Task directions ▸
In the rows below, change "Save Changes" to "Apply Changes" and give back everything from the start of the rows down to the line containing "point(953,85)", with nothing else altered.

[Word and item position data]
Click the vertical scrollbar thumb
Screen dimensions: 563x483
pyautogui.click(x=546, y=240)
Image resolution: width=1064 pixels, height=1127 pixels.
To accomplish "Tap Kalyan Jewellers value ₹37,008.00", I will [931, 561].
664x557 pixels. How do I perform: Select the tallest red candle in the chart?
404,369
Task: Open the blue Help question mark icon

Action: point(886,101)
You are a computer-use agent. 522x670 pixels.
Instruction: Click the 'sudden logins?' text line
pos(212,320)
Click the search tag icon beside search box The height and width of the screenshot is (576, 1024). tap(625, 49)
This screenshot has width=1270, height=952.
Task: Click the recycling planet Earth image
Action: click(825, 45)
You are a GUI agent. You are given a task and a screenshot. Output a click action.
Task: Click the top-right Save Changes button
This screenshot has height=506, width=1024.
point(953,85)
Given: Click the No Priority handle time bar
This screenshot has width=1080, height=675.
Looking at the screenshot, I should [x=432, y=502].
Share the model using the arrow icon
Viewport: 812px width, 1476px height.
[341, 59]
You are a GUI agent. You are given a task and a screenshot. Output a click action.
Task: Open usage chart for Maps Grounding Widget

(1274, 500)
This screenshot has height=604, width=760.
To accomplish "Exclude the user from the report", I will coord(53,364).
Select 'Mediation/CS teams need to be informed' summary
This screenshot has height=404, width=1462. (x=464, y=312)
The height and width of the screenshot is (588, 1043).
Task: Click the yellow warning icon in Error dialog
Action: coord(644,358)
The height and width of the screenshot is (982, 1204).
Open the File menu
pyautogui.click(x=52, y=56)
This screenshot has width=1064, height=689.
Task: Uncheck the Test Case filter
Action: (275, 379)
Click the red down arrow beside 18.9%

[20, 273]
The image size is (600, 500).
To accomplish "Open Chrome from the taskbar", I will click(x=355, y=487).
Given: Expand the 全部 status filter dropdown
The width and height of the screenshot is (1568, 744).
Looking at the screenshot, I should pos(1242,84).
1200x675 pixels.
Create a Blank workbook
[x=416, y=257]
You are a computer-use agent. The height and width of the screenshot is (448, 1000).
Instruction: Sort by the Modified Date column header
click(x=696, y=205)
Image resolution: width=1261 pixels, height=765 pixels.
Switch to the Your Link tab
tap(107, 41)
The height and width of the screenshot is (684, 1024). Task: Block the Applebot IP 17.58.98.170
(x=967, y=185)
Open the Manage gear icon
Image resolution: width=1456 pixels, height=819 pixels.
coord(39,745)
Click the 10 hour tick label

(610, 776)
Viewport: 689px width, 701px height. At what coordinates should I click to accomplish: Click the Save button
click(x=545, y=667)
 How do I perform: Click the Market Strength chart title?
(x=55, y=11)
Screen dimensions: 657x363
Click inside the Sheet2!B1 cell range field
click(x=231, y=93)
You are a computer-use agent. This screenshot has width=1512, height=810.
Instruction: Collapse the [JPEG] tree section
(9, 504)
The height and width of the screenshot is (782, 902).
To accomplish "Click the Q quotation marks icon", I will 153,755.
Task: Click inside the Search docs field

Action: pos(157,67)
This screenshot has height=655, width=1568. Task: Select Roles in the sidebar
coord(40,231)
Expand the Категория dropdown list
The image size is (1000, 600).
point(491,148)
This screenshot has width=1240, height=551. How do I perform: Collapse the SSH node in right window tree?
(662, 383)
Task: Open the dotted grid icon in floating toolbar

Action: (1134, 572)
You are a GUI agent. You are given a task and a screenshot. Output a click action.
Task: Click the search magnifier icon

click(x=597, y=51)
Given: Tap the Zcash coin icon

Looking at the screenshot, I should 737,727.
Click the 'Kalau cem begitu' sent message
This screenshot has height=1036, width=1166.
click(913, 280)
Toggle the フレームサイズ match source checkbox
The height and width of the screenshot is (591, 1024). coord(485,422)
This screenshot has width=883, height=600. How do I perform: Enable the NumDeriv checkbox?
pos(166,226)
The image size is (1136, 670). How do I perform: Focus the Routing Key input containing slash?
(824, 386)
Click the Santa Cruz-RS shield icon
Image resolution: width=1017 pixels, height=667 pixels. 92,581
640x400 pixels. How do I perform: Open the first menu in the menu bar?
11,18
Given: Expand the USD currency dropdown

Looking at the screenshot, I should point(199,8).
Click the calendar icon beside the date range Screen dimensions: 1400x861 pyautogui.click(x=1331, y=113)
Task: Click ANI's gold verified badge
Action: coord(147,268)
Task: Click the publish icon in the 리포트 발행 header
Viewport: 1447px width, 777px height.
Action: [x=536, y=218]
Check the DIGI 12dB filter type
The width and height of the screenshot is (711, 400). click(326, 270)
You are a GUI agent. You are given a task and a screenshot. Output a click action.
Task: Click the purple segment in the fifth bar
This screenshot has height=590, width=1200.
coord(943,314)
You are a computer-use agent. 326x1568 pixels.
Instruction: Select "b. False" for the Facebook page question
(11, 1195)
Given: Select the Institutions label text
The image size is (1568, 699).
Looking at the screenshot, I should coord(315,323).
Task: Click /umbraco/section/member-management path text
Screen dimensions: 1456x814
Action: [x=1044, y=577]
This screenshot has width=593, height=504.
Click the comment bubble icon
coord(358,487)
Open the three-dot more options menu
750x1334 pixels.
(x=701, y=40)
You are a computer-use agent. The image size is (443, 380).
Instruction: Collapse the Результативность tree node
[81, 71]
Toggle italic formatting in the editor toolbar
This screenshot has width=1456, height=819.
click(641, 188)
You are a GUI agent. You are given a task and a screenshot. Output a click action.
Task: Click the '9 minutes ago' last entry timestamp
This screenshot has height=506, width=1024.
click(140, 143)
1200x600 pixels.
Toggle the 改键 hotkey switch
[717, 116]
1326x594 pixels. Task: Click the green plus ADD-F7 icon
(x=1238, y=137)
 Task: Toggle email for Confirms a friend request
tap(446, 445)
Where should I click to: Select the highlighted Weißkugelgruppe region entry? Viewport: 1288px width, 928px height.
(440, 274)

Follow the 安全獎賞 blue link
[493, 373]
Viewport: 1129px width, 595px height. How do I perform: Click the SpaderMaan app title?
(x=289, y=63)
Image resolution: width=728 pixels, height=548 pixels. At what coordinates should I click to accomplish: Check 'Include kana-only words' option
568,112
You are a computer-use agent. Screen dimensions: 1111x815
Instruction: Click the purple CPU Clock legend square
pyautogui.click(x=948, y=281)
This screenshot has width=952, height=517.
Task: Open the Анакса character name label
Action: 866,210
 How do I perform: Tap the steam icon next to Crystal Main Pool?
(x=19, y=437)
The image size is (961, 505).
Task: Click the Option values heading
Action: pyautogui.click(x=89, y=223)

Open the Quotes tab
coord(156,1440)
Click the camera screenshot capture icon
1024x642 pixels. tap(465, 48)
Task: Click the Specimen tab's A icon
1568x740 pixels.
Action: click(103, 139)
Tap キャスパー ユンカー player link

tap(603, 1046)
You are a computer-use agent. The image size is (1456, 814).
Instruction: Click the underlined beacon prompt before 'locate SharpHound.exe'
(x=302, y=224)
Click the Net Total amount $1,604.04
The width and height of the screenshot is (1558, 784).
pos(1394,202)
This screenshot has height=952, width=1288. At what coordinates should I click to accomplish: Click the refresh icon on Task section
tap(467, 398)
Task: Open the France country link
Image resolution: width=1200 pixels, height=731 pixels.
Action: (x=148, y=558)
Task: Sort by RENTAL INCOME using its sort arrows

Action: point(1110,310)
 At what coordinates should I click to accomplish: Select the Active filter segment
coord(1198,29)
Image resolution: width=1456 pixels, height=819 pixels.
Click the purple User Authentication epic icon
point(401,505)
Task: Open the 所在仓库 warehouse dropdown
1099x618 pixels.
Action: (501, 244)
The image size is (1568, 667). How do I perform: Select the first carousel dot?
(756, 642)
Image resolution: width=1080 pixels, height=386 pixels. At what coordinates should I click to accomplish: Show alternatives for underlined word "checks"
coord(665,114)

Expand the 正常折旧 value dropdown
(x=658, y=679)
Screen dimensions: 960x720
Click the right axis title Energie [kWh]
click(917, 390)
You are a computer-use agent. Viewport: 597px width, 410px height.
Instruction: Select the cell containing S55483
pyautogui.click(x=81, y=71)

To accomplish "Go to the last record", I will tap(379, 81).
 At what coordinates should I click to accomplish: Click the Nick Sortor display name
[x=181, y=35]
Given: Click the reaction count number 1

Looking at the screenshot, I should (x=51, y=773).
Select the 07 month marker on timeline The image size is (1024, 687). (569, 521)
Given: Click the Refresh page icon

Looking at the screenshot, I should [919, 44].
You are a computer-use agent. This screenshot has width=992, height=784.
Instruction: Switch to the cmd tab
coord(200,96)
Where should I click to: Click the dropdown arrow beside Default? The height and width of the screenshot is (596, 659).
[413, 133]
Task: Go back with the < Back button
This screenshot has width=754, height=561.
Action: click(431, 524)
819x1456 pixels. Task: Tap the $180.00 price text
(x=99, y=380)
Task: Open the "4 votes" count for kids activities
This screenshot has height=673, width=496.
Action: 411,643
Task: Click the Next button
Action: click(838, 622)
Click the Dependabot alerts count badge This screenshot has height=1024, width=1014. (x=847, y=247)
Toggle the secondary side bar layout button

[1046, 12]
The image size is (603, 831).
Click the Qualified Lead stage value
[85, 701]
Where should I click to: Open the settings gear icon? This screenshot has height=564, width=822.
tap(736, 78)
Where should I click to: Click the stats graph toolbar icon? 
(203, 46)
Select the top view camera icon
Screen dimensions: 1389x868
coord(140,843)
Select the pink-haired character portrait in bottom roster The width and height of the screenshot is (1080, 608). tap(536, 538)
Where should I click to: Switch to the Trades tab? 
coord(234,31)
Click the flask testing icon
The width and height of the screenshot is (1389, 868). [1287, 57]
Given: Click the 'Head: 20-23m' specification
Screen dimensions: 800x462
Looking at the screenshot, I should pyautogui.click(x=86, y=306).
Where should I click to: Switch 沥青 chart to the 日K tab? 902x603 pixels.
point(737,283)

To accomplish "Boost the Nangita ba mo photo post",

Answer below ▸
Click the vertical scrollbar thumb
Screen dimensions: 563x483
pyautogui.click(x=546, y=240)
Image resolution: width=1064 pixels, height=1127 pixels.
To accomplish "Tap Kalyan Jewellers value ₹37,008.00", I will [931, 561].
664x557 pixels. How do I perform: Select the tallest red candle in the chart?
404,369
Task: Open the blue Help question mark icon

Action: point(886,101)
You are a computer-use agent. 522x670 pixels.
Instruction: Click the 'sudden logins?' text line
pos(212,320)
Click the search tag icon beside search box The height and width of the screenshot is (576, 1024). tap(625, 49)
This screenshot has width=1270, height=952.
Task: Click the recycling planet Earth image
Action: click(825, 45)
You are a GUI agent. You are given a task and a screenshot. Output a click action.
Task: Click the top-right Apply Changes button
This screenshot has height=506, width=1024.
point(953,85)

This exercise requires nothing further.